Two quick reactions. First, Professor Johnson raises an interesting semantic question (which I do not address in the article): If a state “unsigns” a treaty, is it still a signatory? Professor Johnson is surely correct that a state cannot re-write history by purporting to expunge its signature as a matter of official record. Further, liability that a state incurs as a signatory to a treaty during a given period is not extinguished by a later decision to terminate signatory obligations; the state remains responsible for any action on its part that defeated the object and purpose of the treaty while it was subject to those obligations. On the other hand, a state that is a party to a treaty can under certain circumstances terminate that status and become a non-party. If a state terminates a treaty, it is no longer a party. One may well ask, therefore, why signatory status should be any different. Arguably, analytic clarity is advanced by thinking that signatory obligations and signatory status go together just as obligations under the norm of pacta sunt servanda and status as a party go together. When signatory obligations cease, signatory status might similarly end without altering the historical fact that the state was at one time a signatory. In any event, all this is a matter of terminology, not substance. No serious commentator, so far as I am aware, contends that by “unsigning” the Rome Statute the United States failed to make clear its intention not to become a party to the treaty. It did make that intention clear. The United States therefore terminated all signatory obligations under the treaty. (How a potential U.S. decision to unsign its unsigning might be described is beyond the scope of this post.)

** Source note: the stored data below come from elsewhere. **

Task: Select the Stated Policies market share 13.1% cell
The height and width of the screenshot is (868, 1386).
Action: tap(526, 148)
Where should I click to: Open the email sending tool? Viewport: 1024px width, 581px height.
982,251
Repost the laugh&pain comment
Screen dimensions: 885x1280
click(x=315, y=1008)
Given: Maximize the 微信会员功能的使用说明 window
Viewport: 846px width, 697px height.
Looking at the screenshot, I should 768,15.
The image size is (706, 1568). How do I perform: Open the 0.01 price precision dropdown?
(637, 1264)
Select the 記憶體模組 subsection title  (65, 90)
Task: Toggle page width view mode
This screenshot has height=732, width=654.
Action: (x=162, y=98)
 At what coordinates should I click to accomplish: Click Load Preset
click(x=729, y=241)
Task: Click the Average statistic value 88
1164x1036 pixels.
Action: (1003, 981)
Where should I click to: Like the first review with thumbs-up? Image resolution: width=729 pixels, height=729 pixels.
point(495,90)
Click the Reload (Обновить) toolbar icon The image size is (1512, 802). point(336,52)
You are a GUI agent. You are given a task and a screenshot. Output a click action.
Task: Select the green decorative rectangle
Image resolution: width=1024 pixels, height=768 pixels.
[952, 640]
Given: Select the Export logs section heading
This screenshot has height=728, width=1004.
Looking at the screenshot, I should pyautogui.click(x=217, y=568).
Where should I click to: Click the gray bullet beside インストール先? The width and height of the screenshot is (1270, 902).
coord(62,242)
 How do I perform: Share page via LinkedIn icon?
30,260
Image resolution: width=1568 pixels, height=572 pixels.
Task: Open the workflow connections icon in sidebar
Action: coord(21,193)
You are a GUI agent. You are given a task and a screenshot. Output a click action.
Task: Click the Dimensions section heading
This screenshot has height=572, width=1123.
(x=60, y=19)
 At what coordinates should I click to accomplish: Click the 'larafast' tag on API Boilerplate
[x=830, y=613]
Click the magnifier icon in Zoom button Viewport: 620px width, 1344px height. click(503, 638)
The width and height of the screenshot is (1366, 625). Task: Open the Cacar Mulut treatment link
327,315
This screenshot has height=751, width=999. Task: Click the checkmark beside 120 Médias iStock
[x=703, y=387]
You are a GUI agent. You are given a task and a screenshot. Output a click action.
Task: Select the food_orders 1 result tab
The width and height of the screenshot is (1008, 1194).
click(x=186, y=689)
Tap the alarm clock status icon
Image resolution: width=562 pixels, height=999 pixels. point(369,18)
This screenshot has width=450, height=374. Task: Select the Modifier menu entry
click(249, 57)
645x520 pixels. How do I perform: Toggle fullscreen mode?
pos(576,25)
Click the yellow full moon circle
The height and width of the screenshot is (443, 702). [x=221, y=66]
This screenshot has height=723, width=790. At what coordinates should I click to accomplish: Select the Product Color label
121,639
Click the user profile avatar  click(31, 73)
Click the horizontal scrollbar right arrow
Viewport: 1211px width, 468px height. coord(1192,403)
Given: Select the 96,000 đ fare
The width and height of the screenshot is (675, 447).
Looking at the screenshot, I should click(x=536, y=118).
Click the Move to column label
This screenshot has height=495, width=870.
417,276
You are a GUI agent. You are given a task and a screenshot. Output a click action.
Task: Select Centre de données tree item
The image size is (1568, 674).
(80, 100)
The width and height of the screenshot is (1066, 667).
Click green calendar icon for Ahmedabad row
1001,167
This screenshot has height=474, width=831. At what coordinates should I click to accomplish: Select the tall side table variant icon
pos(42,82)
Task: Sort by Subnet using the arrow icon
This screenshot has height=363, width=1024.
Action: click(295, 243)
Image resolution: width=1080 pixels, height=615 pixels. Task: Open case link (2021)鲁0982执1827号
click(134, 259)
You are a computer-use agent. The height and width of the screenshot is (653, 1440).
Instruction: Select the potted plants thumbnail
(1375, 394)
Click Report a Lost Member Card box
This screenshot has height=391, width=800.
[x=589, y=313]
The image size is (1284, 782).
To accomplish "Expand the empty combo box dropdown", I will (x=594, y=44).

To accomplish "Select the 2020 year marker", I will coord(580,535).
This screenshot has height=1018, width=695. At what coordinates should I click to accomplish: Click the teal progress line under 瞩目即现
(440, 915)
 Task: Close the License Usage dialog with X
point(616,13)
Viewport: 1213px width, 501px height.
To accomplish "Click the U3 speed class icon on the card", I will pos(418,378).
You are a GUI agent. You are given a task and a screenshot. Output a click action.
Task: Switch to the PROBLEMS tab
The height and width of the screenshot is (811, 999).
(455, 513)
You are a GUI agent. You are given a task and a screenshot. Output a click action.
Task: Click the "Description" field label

Second, Professor Johnson’s unanswered questions concerning the relationship between the crime of aggression and the articles on state responsibility underscore my central conclusion ― which is the same as his and Professor Arend’s: the definition fails to provide ascertainable standards of guilt. For as Professor Johnson hypothesizes, a defendant charged with the crime of aggression might rely upon the “circumstances precluding wrongfulness” laid out in the articles, and neither the Rome Statute nor the articles provide any useful guidance as to what weight such a defense must be accorded. Moreover, as Professor Arend suggests, what constitutes a manifest violation of the Charter, and who is in a position to control or direct the action of the state, are both questions ― under the existing state of international law ― on which reasonable persons can differ. In this regard I recommend an incisive article by Professor Sean Murphy, “Aggression, Legitimacy and the International Criminal Court,” [http://www.ejil.org/article.php?article=1938&issue=93] in the current issue of the European Journal of International Law. Professor Murphy points out that the new definition would not be regarded as legitimate under the criteria identified by the late Professor Thomas M. Franck. He suggests that the definition’s indeterminacy ― the lack of clarity that leaves those to whom it might apply unable to understand it ― undermines the proposed crime’s pedigree and, ultimately, its probable compliance pull. The burden, I suggest, is now on the new definition’s proponents to show that persons of common intelligence would give the same answers to the many reasonable questions that have now been raised. If the proponents cannot tell us what those answers would be, it is fair to conclude that the definition does not pass muster under the principle of legality.